YOUR OBJECTIVE: Once you reach the line with "You are a GUI", copy it and every line after it exactly, up to the end of the data. Omit the pictures.

- - - - - - -

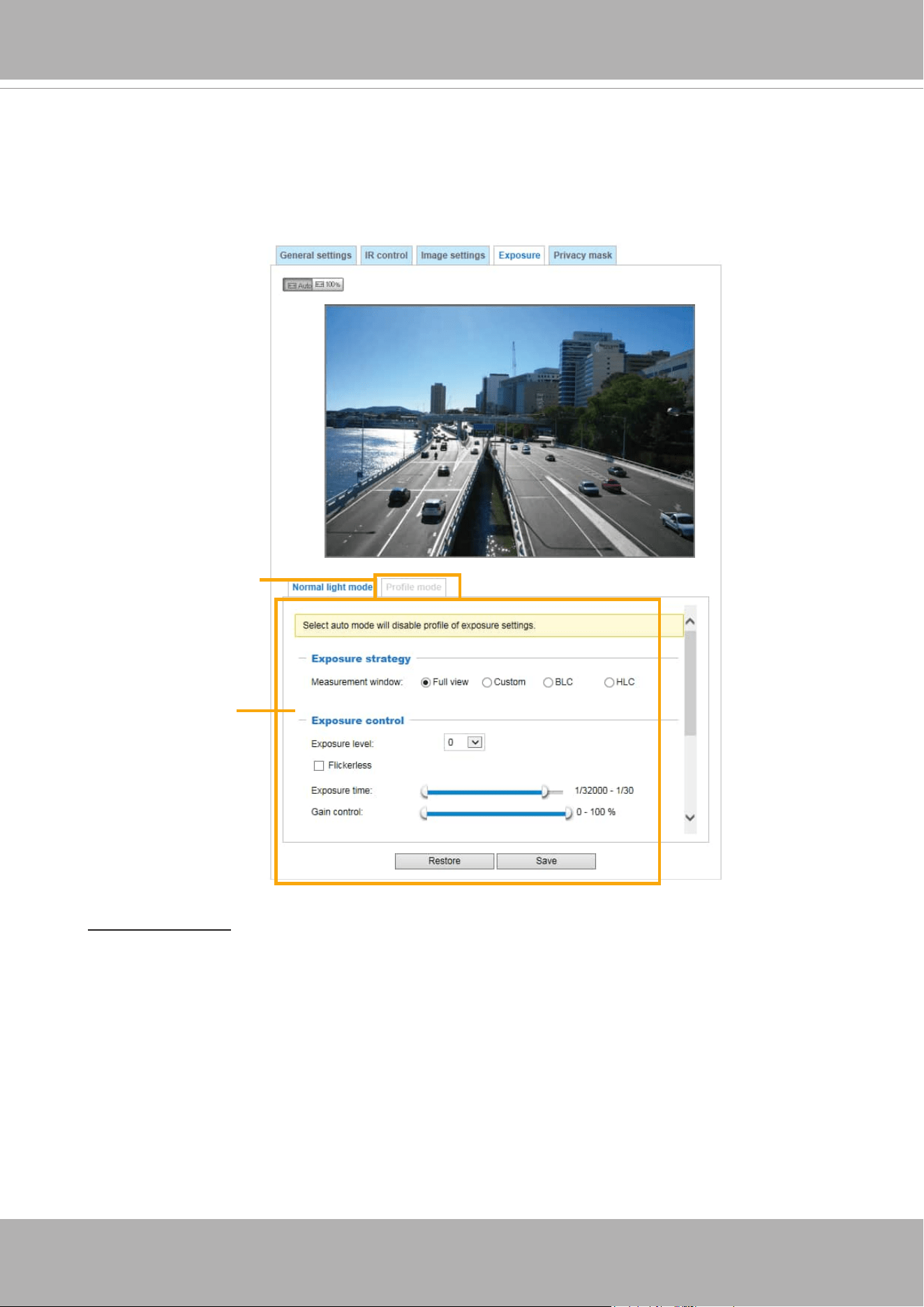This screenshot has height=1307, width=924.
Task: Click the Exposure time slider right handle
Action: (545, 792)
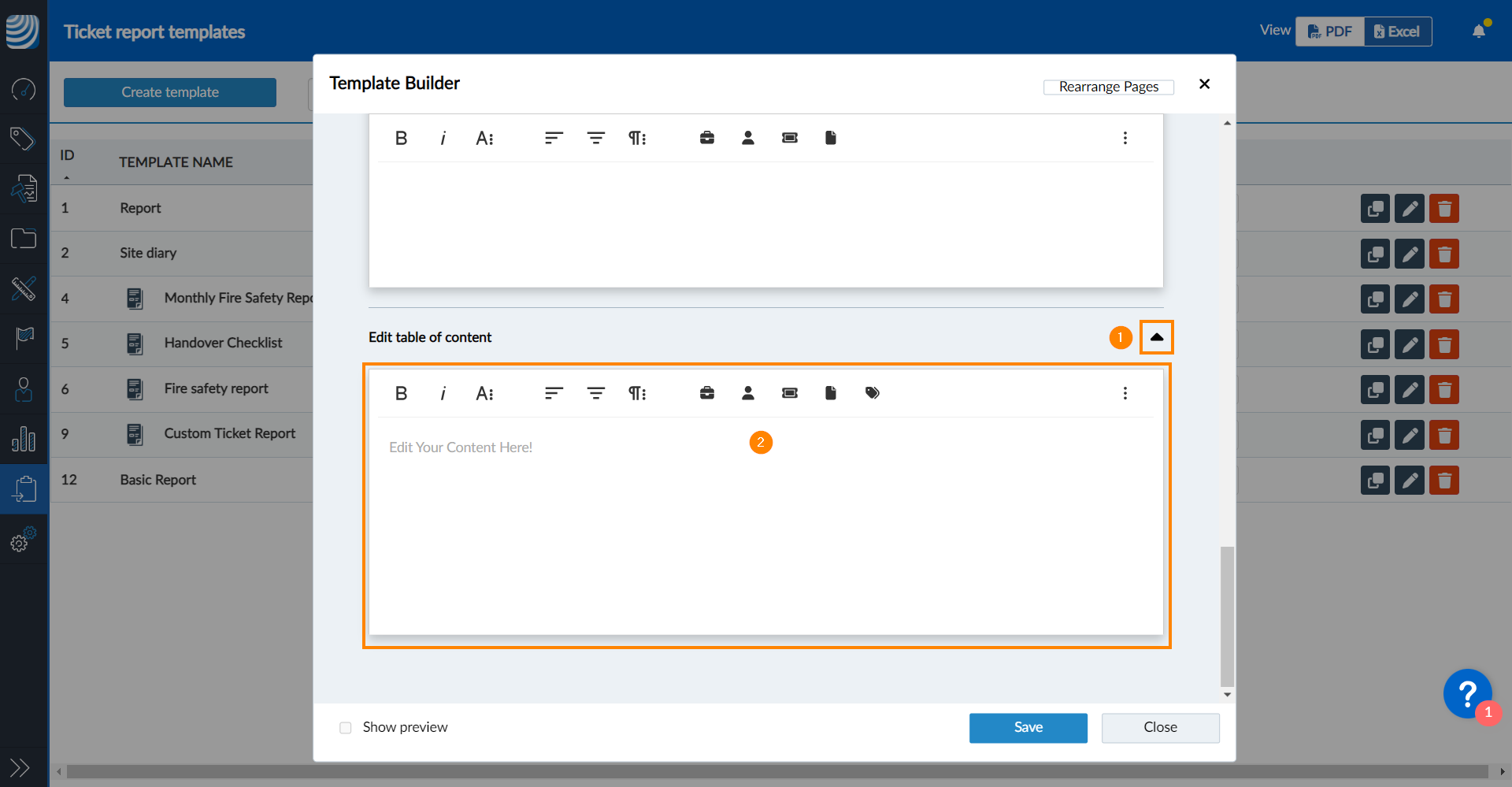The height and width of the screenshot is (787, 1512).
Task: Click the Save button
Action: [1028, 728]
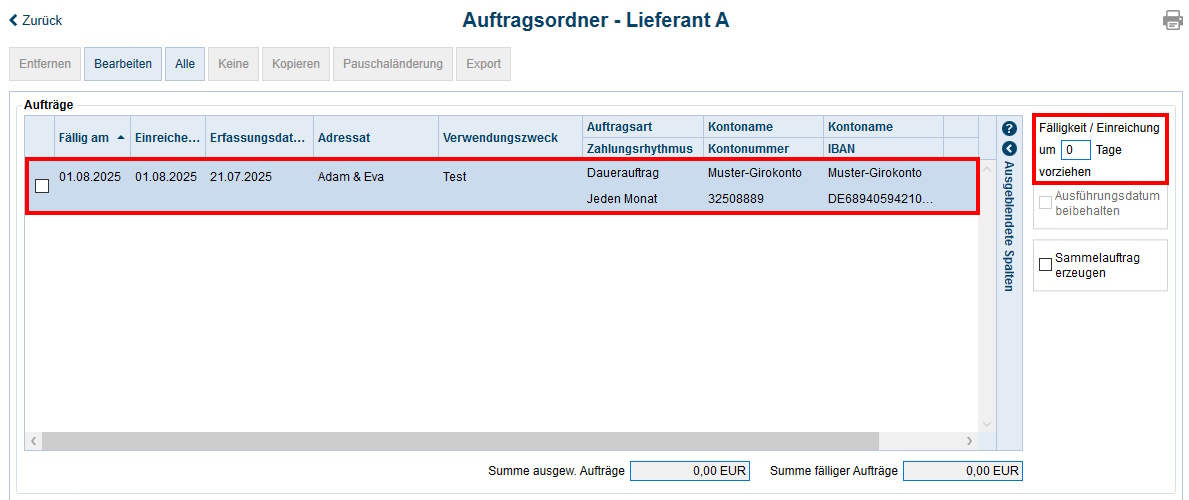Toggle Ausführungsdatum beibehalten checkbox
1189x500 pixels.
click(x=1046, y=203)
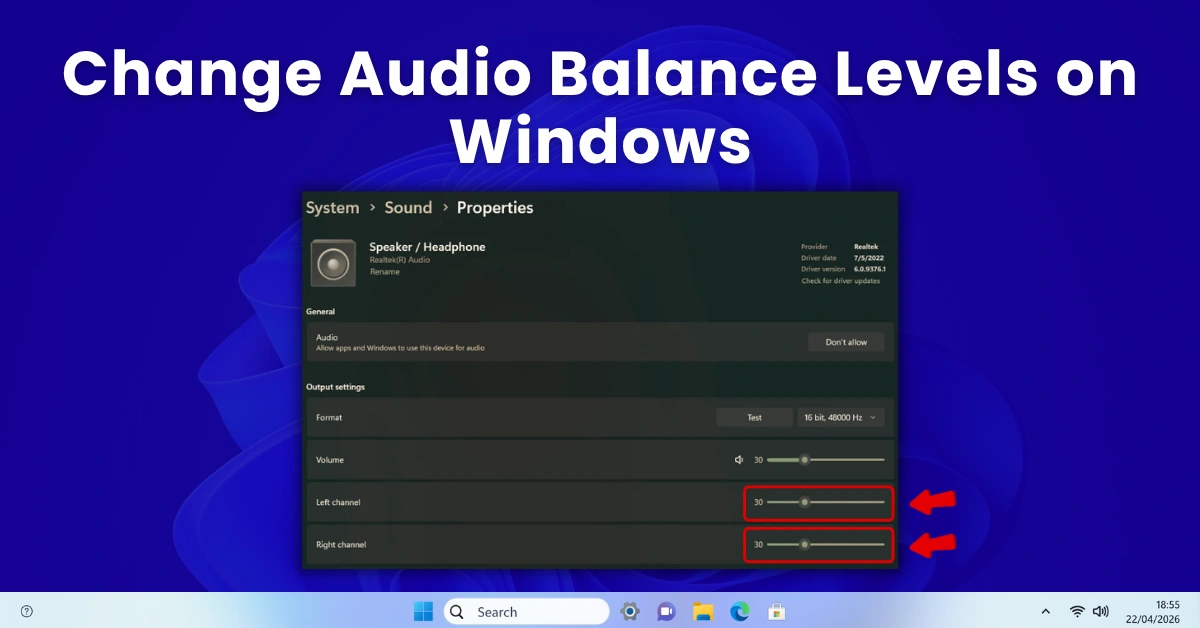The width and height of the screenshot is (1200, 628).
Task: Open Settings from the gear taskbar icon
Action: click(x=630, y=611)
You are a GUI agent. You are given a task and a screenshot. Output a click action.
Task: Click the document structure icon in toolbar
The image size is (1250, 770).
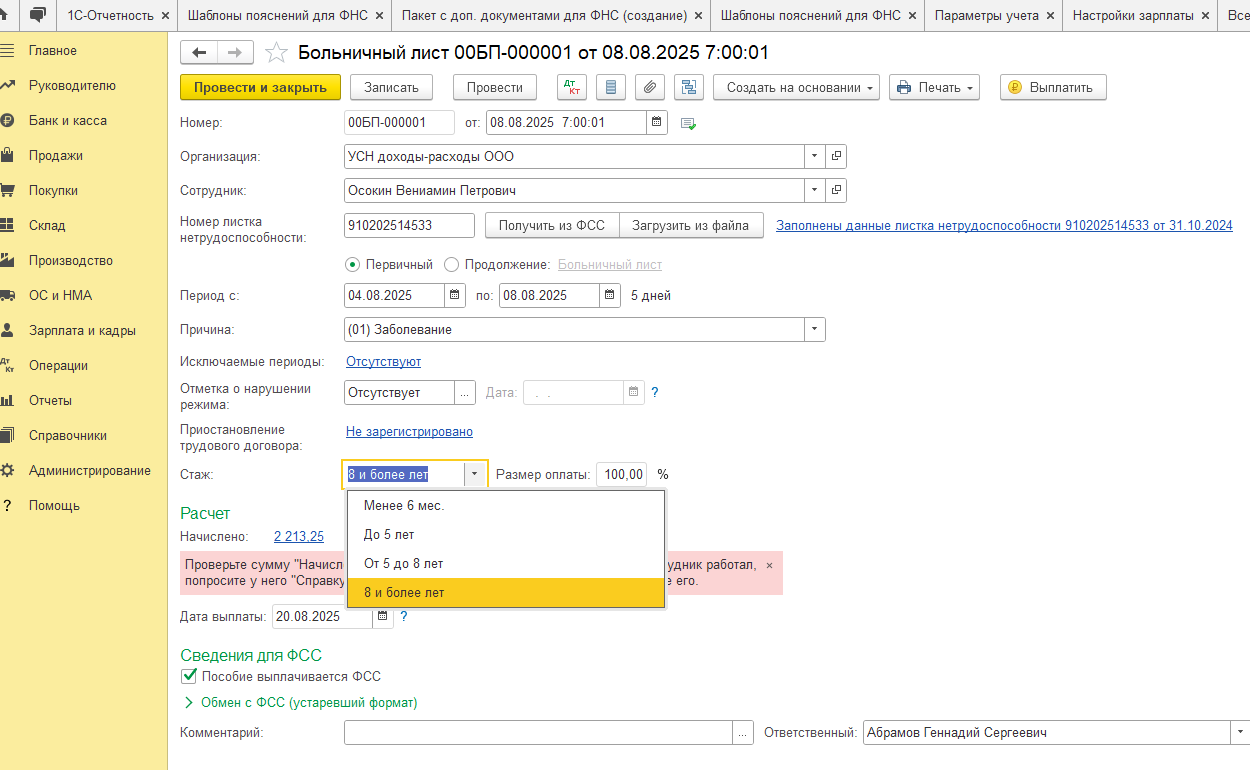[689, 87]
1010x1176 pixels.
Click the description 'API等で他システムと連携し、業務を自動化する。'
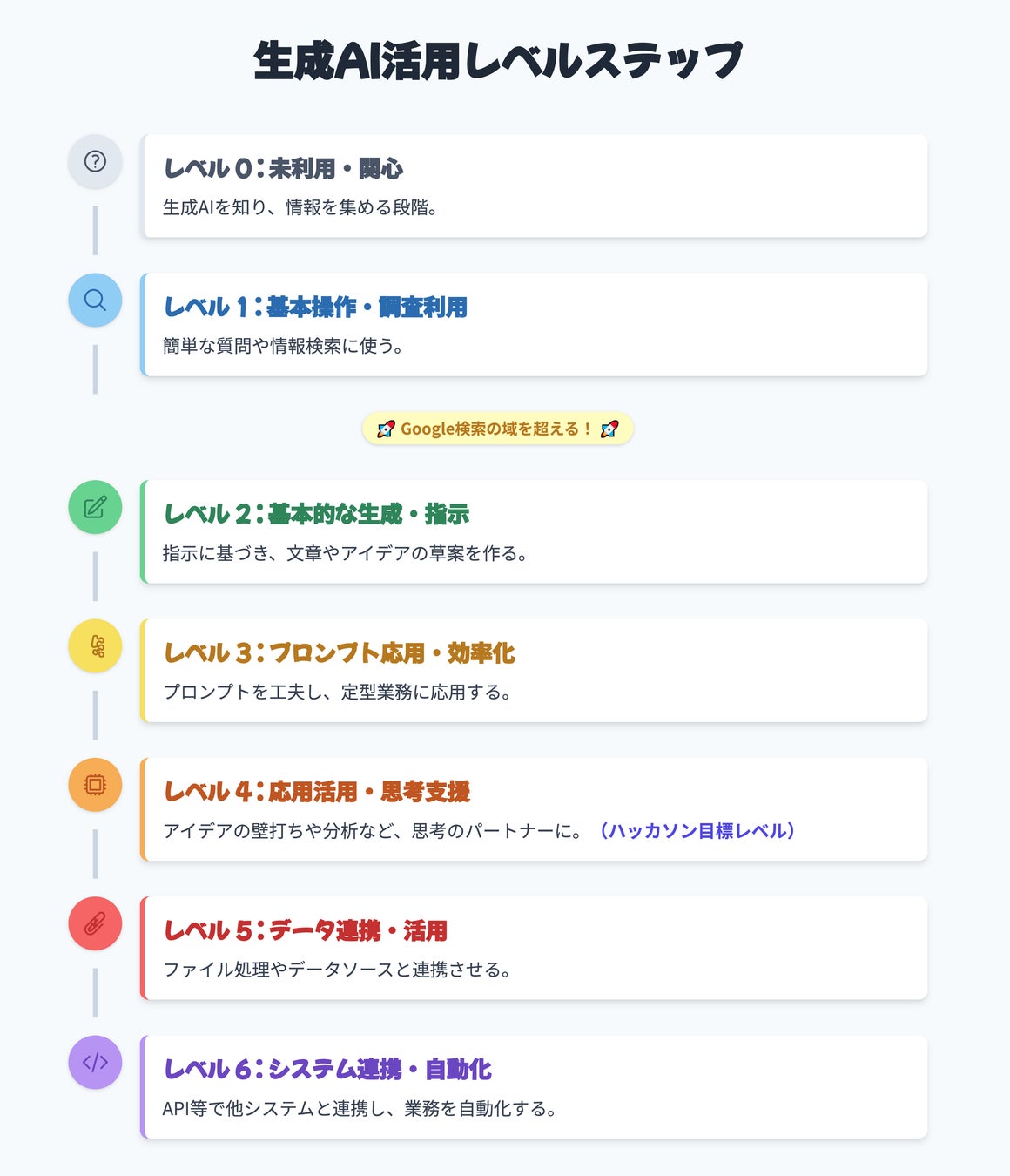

- - - - - - -

ANSWER SECTION:
You are a GUI agent. You are given a task and a screenshot. Output a click action.
Task: Click the document structure icon in toolbar
The image size is (1250, 770).
[689, 87]
1010x1176 pixels.
Click the description 'API等で他システムと連携し、業務を自動化する。'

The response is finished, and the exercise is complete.